Because today is a holiday, the language school is closed today. But that did not deter my tutor and I, and we agreed to meet at her apartment for my lesson. She lives near the train station, she explained; get off the tramway at the Stepan Bandery statue, turn around, and my street will be right in front of you. Third floor, apartment #20.

I was happy to not schlep to the school; the only way to get to the school is on one of the hundreds of Lvivian marshrutki, whose organizational scheme remains somewhat mysterious to me. The trip to the school takes 45 minutes, assuming a correct marshrutka comes by in a timely fashion. The trip to my tutor's house takes about 10 minutes on the tramway (which I prefer just because), or maybe 20-30 walking.

We found the walking route to her apartment on accident. We set out this morning, in sprinkling snow, towards the train museum. I'd already scoped out our route: take the #2 trolley-bus two stops, make a right on Pasternak Street. Only, we found out after two #2s blew past us, that the #2 wouldn't stop at our stop today because, as a holiday, it was operating on the Sunday schedule. We should have paid attention to this detail. Instead, we decided to hoof it to the museum; it was only an inch or two on the map.

With Axel on my back, the camera on Mychal's (these things even out), we splashed through a lot of slush, past one stop, down the wrong street for a block before correcting our direction, unexpectedly down my tutor's street, past her building, then the second trolley-bus stop, and right on the unmarked Pasternak Street. This street was entirely snowed in; a building was going up, and, just past a wide plaza, the street was closed to traffic. At that moment, I looked to my right and saw the huge building, home of Lviv's Railroad Museum. Which was closed.

Plan B was a café, two espressos and a hot chocolate, buterbrod with cured fish, layer cake. We considered, but passed on the shot of vodka. It was only 10:30 am.

So, getting to my tutor's later this afternoon was a piece of cake. And I was happy to have the opportunity to see her home, an apartment in a 100+ year old building, constructed in the old style with all the apartments facing into a communal courtyard.
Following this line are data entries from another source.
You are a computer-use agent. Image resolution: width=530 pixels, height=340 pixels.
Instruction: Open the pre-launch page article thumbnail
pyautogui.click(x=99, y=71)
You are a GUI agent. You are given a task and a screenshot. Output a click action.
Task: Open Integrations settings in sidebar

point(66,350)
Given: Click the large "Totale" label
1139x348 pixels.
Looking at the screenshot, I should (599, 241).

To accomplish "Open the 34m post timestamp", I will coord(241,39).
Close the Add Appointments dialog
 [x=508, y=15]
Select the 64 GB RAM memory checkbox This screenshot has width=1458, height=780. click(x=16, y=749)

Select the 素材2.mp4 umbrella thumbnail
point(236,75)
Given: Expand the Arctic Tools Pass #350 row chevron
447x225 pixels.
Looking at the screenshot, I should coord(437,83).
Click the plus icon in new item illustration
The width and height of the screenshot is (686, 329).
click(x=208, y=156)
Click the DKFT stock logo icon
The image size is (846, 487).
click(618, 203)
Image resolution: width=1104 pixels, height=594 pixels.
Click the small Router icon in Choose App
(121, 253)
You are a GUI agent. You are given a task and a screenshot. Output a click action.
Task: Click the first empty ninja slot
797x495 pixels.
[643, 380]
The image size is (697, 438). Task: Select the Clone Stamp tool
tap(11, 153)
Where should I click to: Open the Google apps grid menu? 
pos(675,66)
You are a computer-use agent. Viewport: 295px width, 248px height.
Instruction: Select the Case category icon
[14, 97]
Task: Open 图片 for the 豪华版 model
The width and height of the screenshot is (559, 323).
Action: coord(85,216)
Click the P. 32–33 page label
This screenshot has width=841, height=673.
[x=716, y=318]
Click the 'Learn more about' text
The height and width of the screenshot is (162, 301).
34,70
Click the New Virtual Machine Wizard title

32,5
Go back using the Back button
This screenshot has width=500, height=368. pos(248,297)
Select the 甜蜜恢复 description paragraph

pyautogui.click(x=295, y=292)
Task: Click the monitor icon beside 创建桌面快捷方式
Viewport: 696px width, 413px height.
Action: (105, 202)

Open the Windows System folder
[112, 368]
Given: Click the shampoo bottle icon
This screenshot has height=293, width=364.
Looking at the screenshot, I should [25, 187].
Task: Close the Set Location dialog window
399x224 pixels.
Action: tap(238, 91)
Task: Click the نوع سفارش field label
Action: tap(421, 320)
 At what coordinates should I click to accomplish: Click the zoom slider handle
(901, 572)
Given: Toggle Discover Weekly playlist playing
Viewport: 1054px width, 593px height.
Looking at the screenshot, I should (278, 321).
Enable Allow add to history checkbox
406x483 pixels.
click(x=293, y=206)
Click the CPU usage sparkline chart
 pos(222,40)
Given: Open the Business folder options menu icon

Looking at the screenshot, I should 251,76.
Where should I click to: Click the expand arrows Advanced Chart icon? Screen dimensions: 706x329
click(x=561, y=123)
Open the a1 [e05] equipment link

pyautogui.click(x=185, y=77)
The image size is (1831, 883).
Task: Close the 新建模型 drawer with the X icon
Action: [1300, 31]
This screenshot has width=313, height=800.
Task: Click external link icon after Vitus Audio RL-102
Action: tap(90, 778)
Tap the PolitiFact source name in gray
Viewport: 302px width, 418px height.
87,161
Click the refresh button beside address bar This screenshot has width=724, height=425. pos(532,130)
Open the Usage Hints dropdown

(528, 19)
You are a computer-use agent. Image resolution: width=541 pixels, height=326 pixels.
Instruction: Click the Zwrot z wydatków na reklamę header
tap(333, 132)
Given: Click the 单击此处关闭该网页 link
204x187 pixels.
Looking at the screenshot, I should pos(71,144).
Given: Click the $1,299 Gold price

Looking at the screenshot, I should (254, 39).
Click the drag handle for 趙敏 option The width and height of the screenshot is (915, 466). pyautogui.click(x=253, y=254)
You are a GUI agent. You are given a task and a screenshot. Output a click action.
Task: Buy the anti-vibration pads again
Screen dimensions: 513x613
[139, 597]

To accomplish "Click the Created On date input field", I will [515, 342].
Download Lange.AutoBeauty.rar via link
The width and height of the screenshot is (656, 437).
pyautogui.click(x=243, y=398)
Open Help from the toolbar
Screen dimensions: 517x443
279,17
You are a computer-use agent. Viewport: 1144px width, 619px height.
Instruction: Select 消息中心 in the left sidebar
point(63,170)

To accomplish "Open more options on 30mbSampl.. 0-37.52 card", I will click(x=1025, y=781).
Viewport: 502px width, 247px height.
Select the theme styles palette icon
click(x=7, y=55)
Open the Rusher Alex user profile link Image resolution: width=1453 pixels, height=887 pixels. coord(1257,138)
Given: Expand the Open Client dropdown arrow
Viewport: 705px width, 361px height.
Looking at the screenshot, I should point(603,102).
Clotheslines stretched from the balconies across the courtyard, and we discussed the pros and cons of such communal living. I live on a street where neighbor's don't even stop by to request a cup of sugar; my tutor pointed out the disadvantages of the courtyard snoop who needs to know why #32 came home at 2am, #12 had big boxes delivered, and #27 never takes out her garbage.

We sat in the tiny kitchen, the two of us, our three books and five notebooks, four dictionaries, two cups of sweet, black coffee and a huge platter of cake ("Napoleon"), at a two-foot square table. Neighbors passed by in front of the kitchen window, a clock ticked comfortingly over the stove. Her one year old grandson slept the entire time while we discussed the Russian and Polish words in my Ukrainian novel, positive and negative personality traits, and why I was paying twice as much per hour through the language school rather than half the amount privately for her tutoring.

2 Comments:

Blogger tfreyre said...

I feel caught up now...nothing like traveling abroad (albeit through a friend's eyes) during lunch break. Okay, back to reality...

Keep writing!

12:56 PM  
Anonymous Anonymous said...

You mean you wrote a Ukrainian novel?